In particular, you have to consider that while current I is a fixed amount, ***voltage V is relative.*** The P = V^(2)/R formula is based on the voltage drop **across the device.**

In other words, let’s throw out the low-voltage/high-voltage thing entirely. Simple circuit: V = 10 V source. Two 5 Ohm resistors in series. Total resistance is 10 Ohms, so current is 10 V / 10 Ohms = 1 A. Hopefully you agree with this.

The power loss through the first resistor is P = I^(2)R = (1 A)^(2)(5 Ohms) = 5 W. Same for the second.

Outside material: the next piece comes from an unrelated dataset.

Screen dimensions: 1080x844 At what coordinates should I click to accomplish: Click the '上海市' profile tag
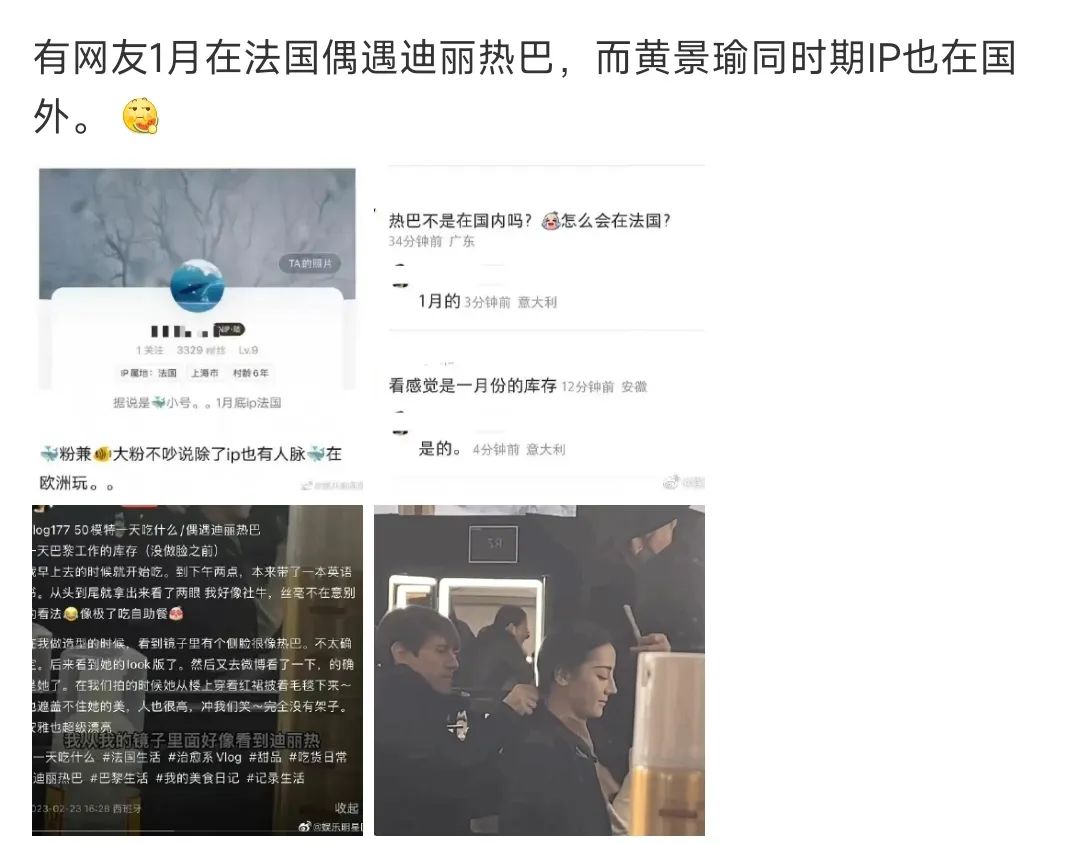click(x=205, y=373)
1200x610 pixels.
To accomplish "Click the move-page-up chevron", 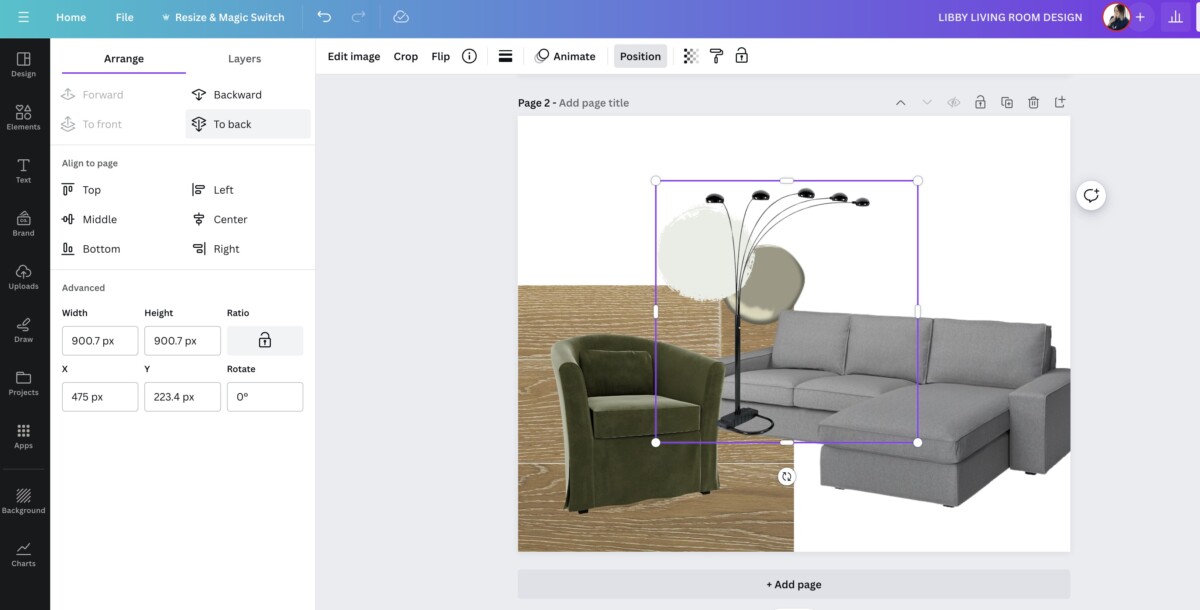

This is a total power of 10 W, which again agrees with what we expect (P = VI = 10 V x 1 A = 10 W).

If we use the voltage form of P = V^(2)/R, we **do not** calculate the first resistor’s power as (10 V)^(2)/(5 Ohms) = 100 / 25 W = 25 W. We have to use the **voltage drop across the resistor** which is only 5 V to get (5 V)^(2)/(5 Ohms) = 25 / 5 W = 5 W.

Going back to the low-voltage/high-voltage case: my bet is that you are incorrectly thinking that the V used in the V^(2)/R calculation is the input voltage. As we just saw **it is not.** It is the **voltage drop.** So the answer is that when you go from a lower voltage to a higher voltage with the same power, current necessarily drops (P = VI => V increase, P constant -> I decrease); which means that the voltage drop V = IR decreases, and the voltage on the other side of the line increases.

Voltage drop = voltage this side – voltage that side. Increasing voltage that side means that the voltage drop ***decreases***. So yes, V^(2) increases from the fact that the voltages are being increased, but it also **decreases** because of the reduced voltage drop across a resistive load from a lower current and the net effect is that losses are reduced.

Side note: this is a reason to work primarily in terms of current when analyzing these kinds of situations. Voltage analysis gets really tricky quite quickly, because you have to think in terms of the voltage drops.